start Given entries

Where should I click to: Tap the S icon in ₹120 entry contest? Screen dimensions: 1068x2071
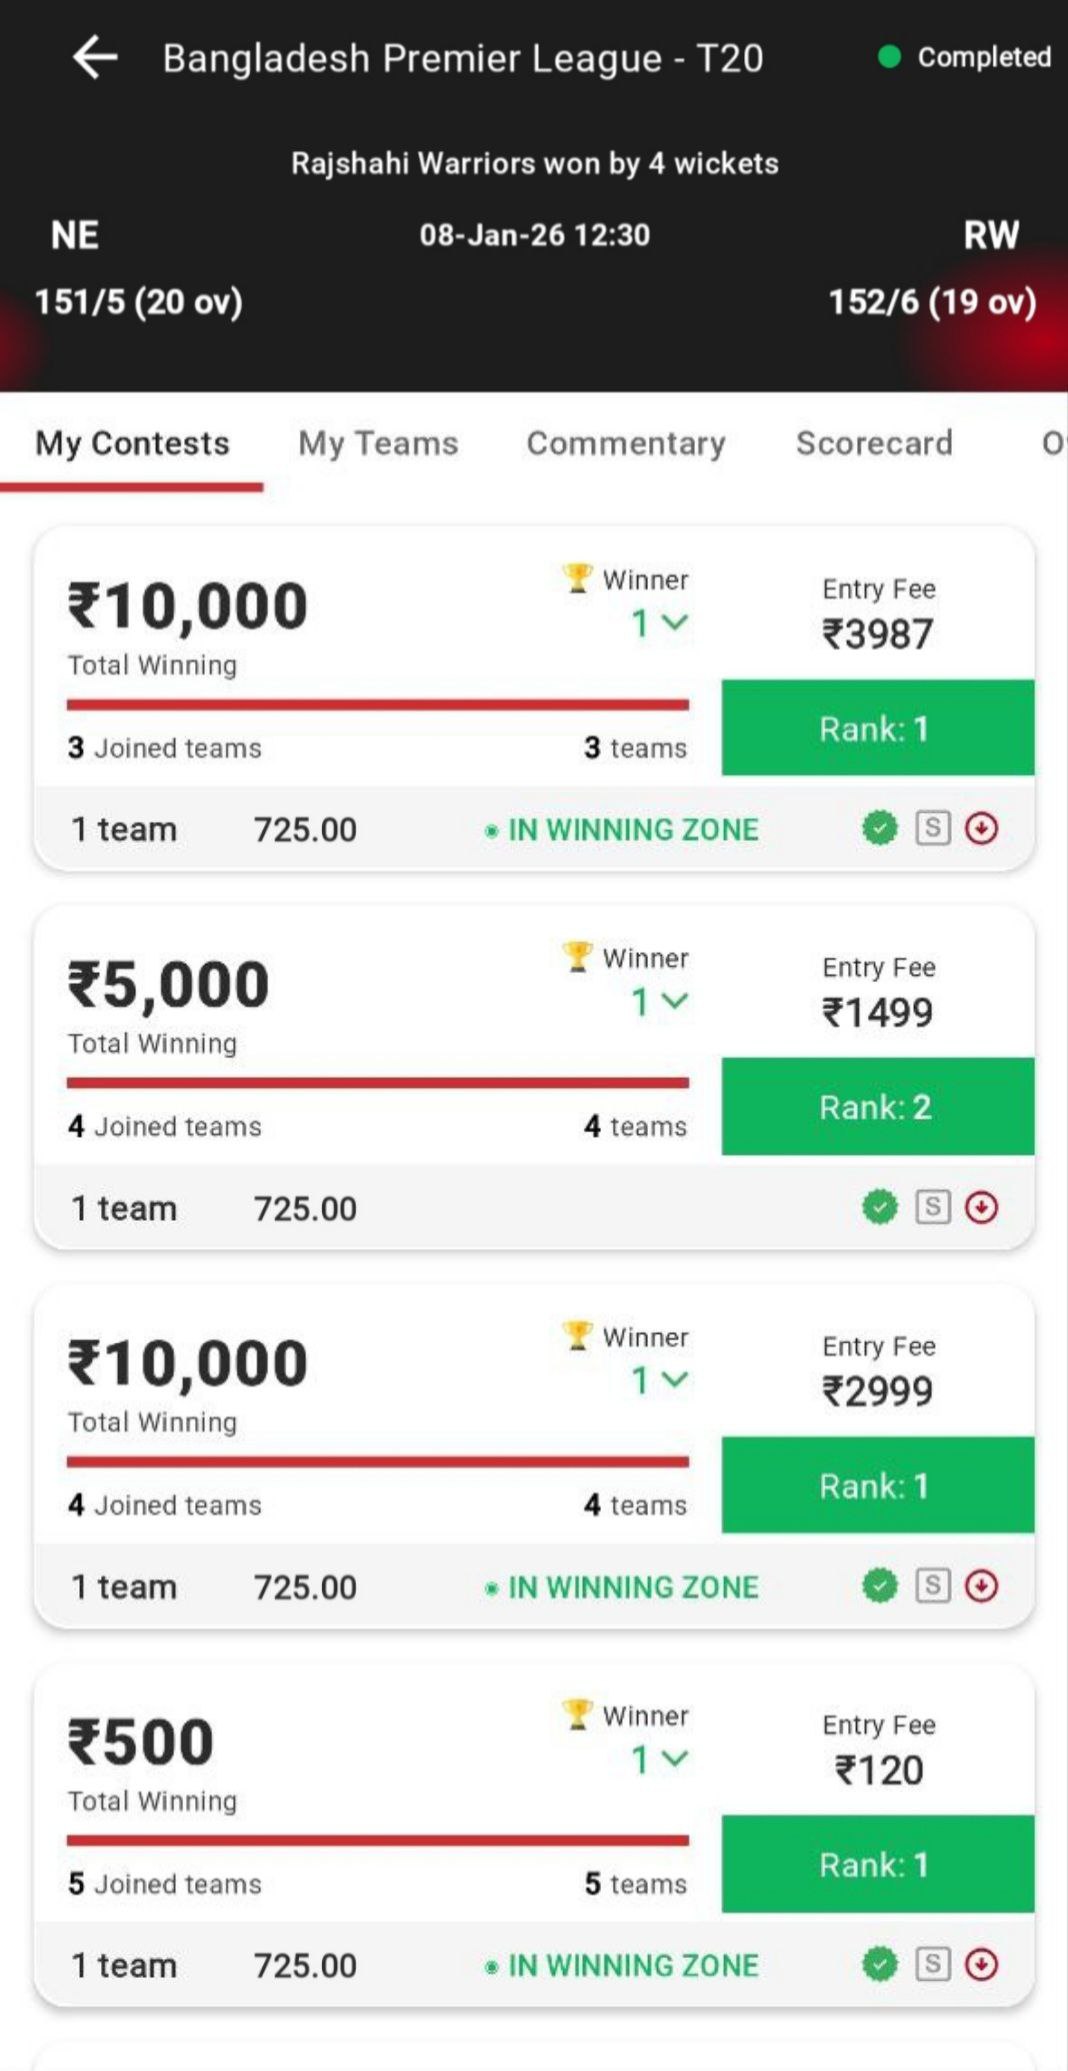(932, 1964)
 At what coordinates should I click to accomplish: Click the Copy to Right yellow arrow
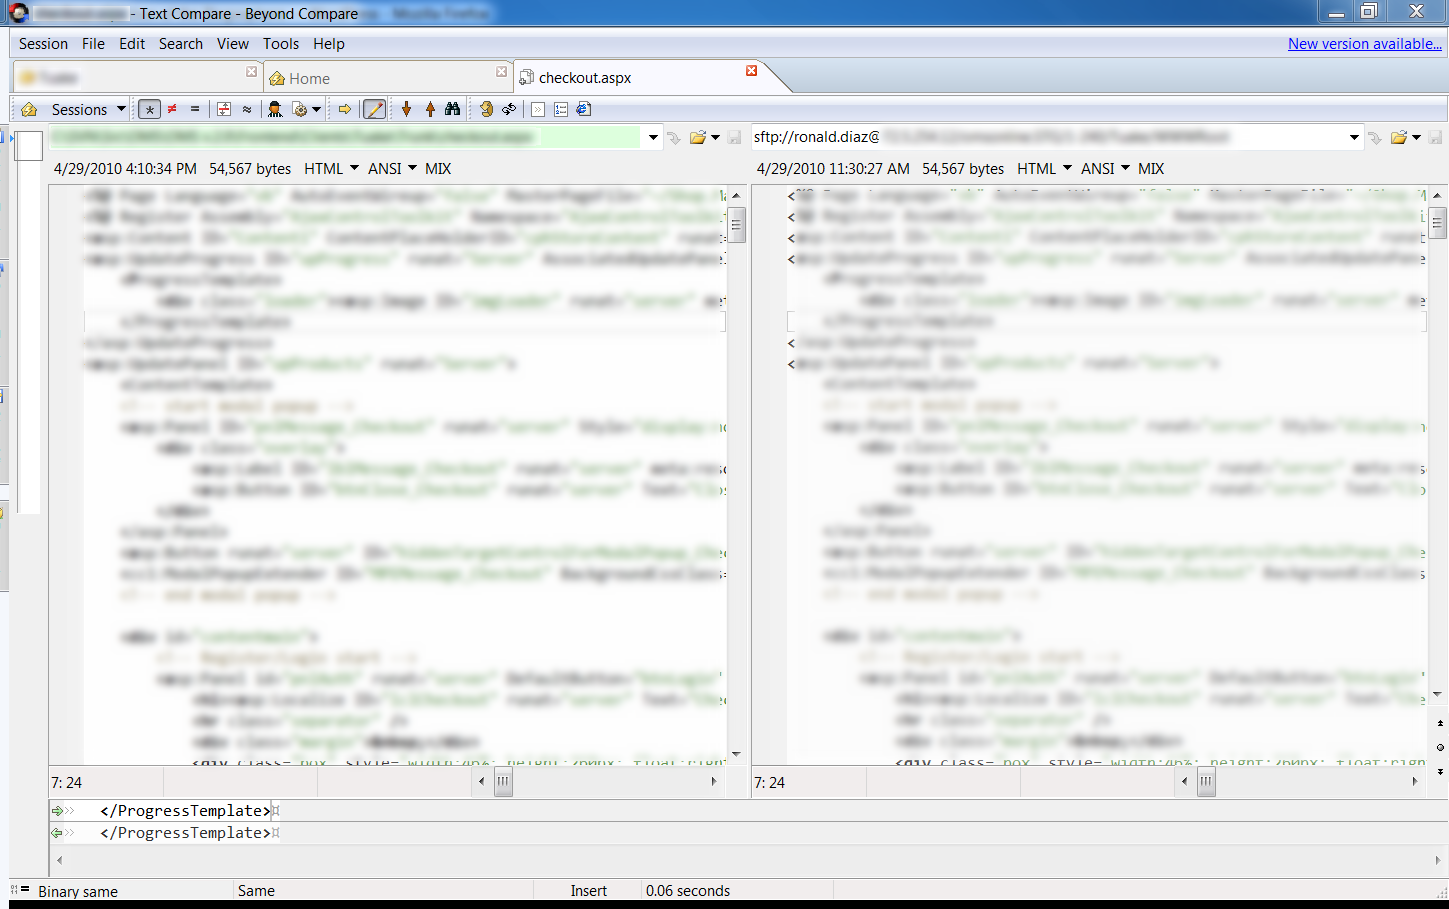345,109
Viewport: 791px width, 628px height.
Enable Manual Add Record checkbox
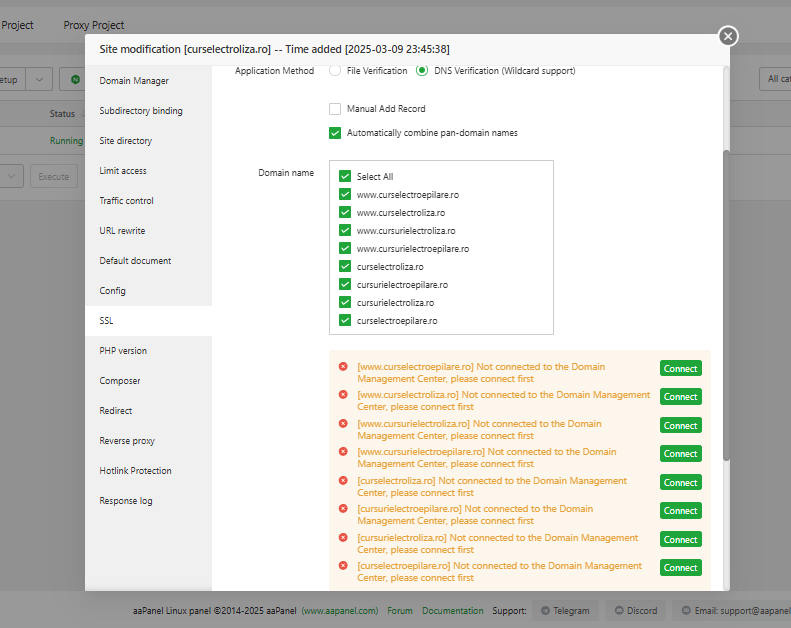point(335,109)
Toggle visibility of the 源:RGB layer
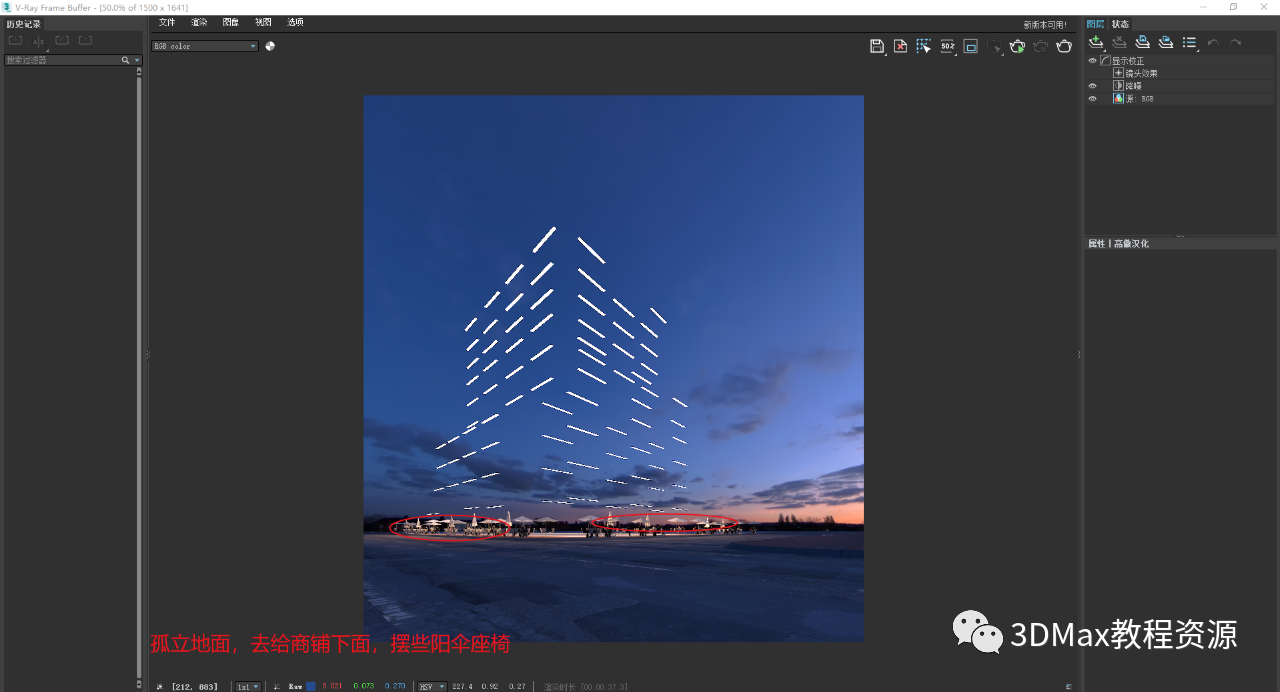Image resolution: width=1280 pixels, height=692 pixels. pos(1092,98)
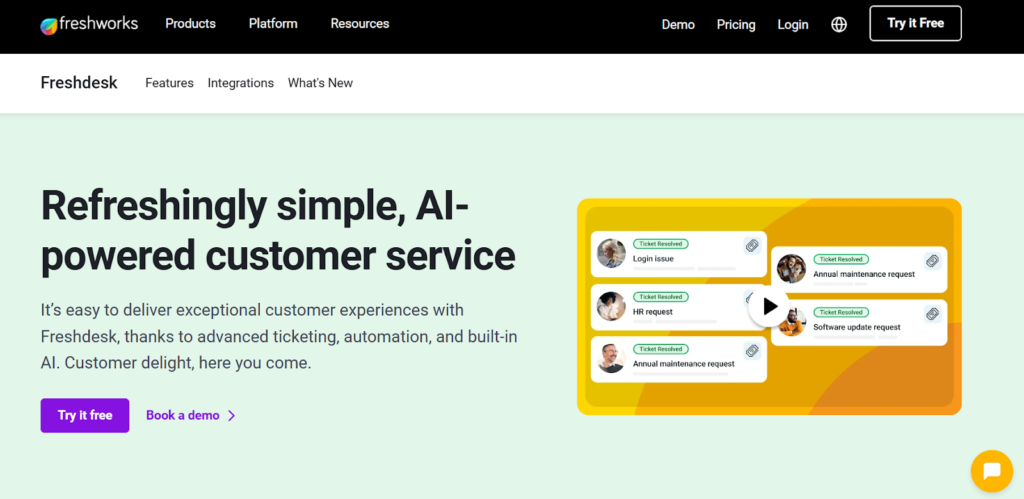Open the Pricing page
The height and width of the screenshot is (499, 1024).
click(736, 24)
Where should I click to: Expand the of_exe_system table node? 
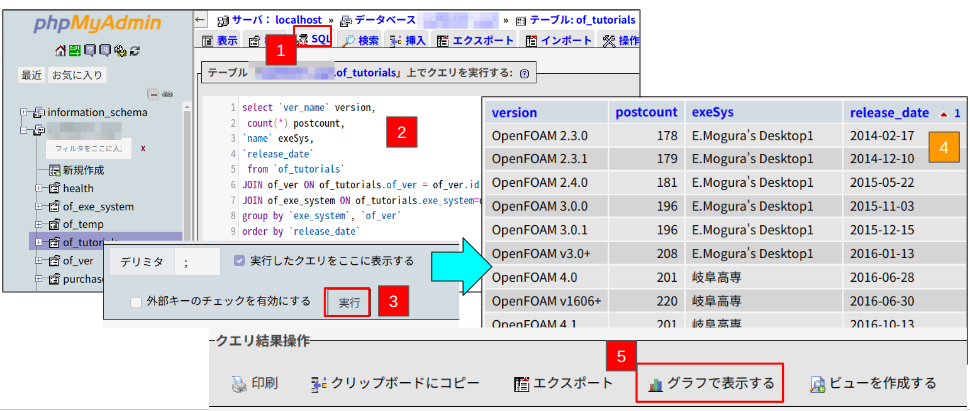(x=40, y=206)
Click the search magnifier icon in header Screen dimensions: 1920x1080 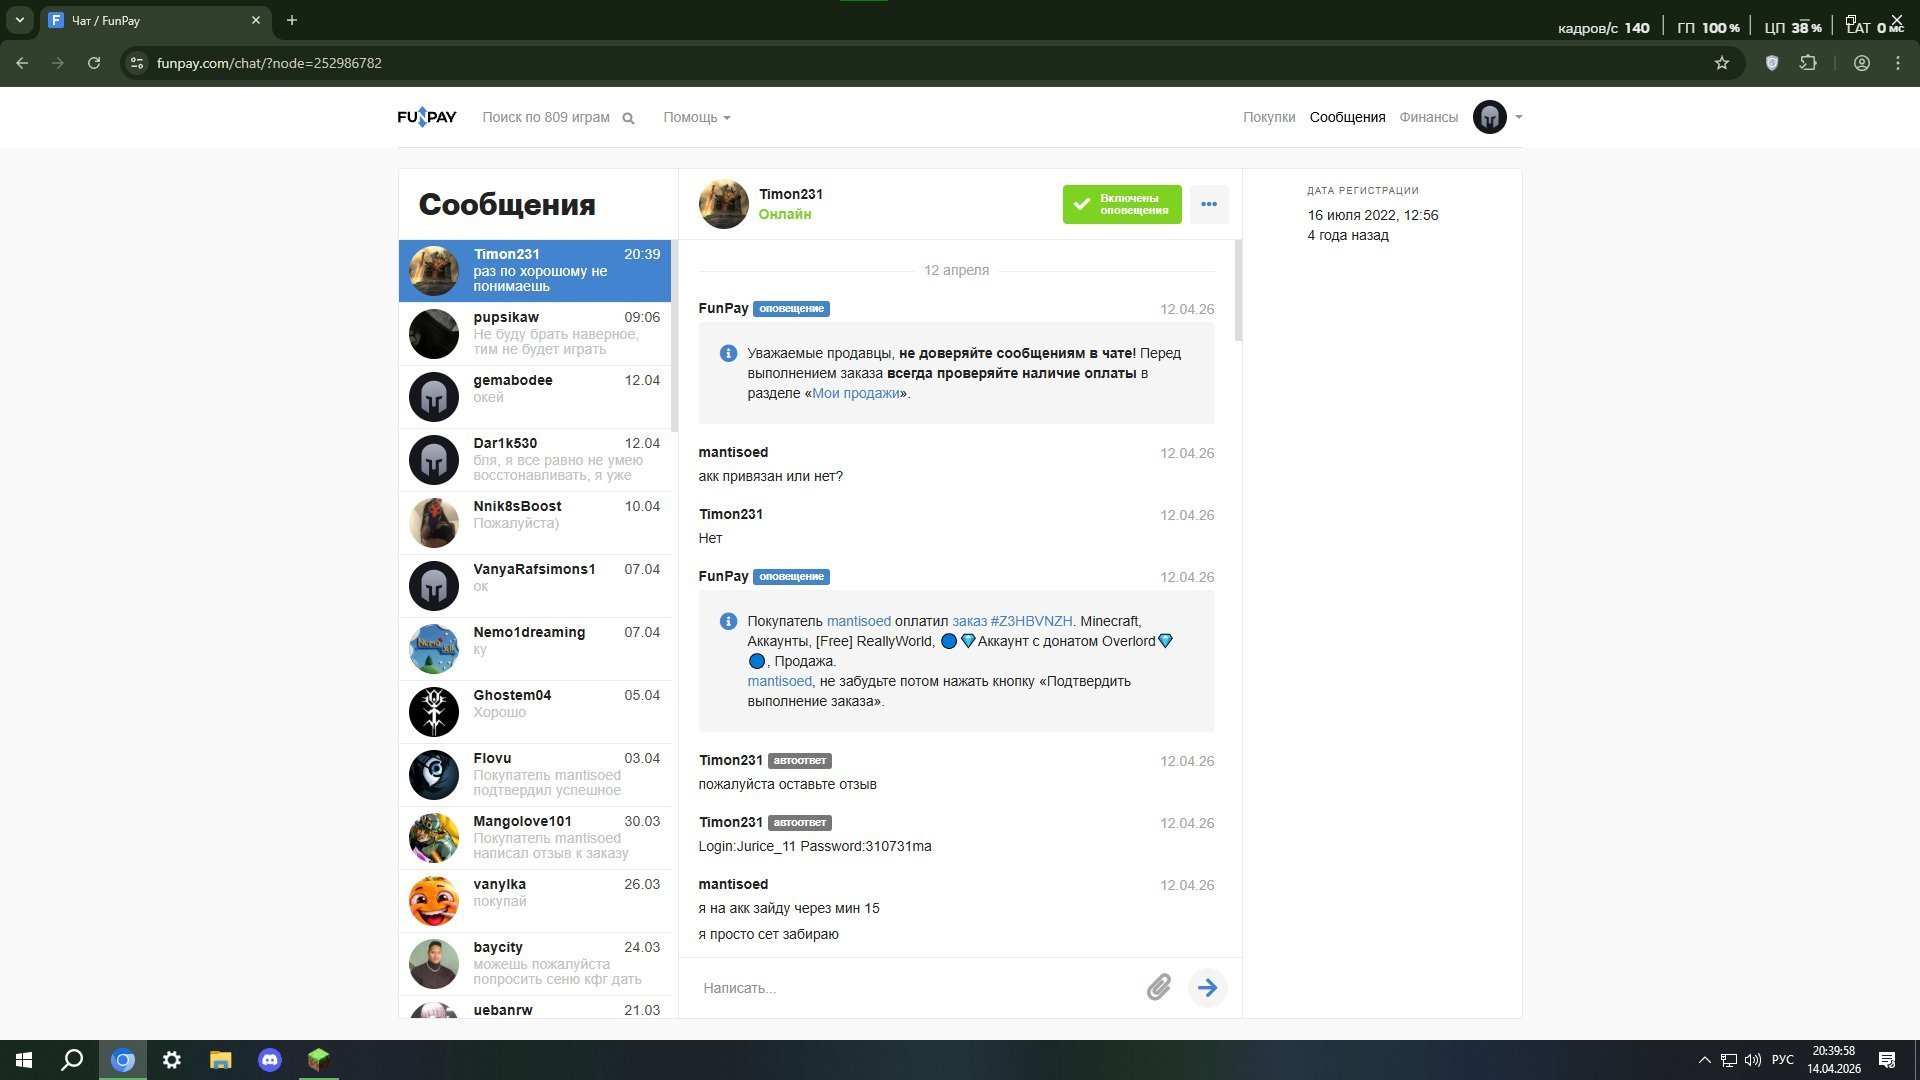point(628,118)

end Given entries

Rewrite the stretch of the records from the line containing "Viewport: 791px width, 628px height." through the line containing "(x=40, y=206)", replacing "checkbox" with "check box" and leaving everything else unchanged. Leave the pictures out of your answer.

Viewport: 791px width, 628px height.
Enable Manual Add Record check box
point(335,109)
Toggle visibility of the 源:RGB layer
Image resolution: width=1280 pixels, height=692 pixels. pos(1092,98)
Open the Pricing page
The height and width of the screenshot is (499, 1024).
click(736, 24)
Where should I click to: Expand the of_exe_system table node? 
(x=40, y=206)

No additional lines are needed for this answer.